Repository for the following blogs
In addition to the tools, you would also need to know what dbt is, you can learn about it here: dbt tutorial.
Clone the git repo as shown below:
git clone https://github.com/josephmachado/simple_dbt_project.git
cd simple_dbt_project
Here is a demo of how to run this on CodeSpaces:
Setup python virtual environment as shown below:
rm -rf myenv
# set up venv and run dbt
python -m venv myenv
source myenv/bin/activate
pip install -r requirements.txt
Run dbt commands as shown below:
dbt clean
dbt deps
dbt snapshot
dbt run
dbt test
dbt docs generate
dbt docs serve
Go to http://localhost:8080 to see the dbt documentation. If you are running this on GitHub CodeSpaces, follow this section to expose port 8080 for access from your browser.
Press Ctrl + c to stop the document server.
Let's do some testing, Insert some data into source customer table(in our case the new_customer data is appended into customers.csv), to demonstrate dbt snapshots.
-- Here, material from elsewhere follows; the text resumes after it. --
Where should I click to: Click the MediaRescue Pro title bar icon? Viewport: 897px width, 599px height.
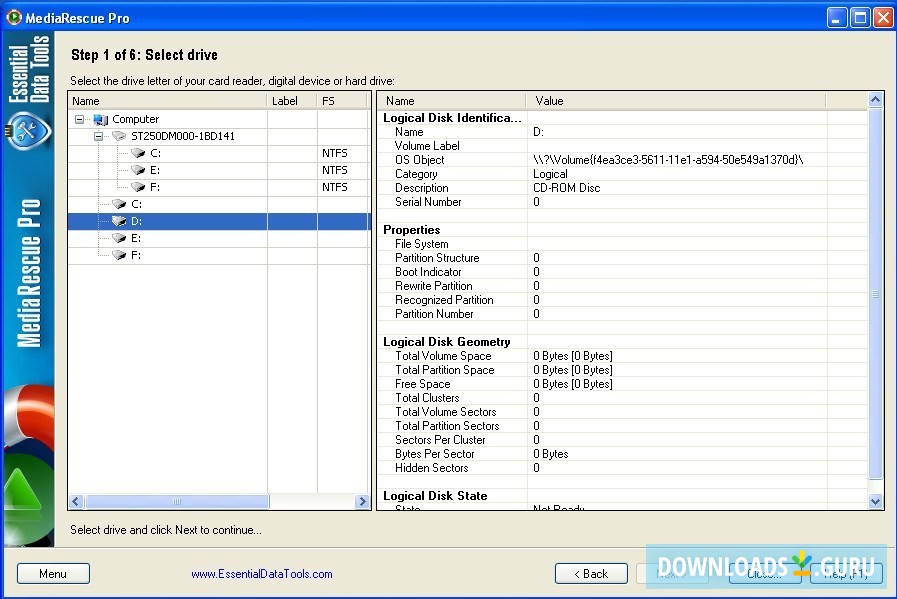click(14, 17)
Since we are using duckdb and the base table is essentially data at customer.csv we have to append new data to this customer.csv file as shown below:
# Remove header from ./raw_data/customers_new.csv
# and append it to ./raw_data/customers.csv
echo "" >> ./raw_data/customers.csv
tail -n +2 ./raw_data/customer_new.csv >> ./raw_data/customers.csv
# NOTE: Windows users need to do this manually or via powershell as
Run snapshot and create models again.
dbt snapshot
dbt run
# reset customers.csv
head -n -5 ./raw_data/customers.csv > temp
cat temp > ./raw_data/customers.csv
rm temp
Let's open a python REPL and check our data, as shown below:
import duckdb
con = duckdb.connect("dbt.duckdb")
results = con.execute("select * from snapshots.customers_snapshot where customer_id = 82").fetchall()
for row in results:
print(row)
# NOTE: You will see 2 rows printed
exit()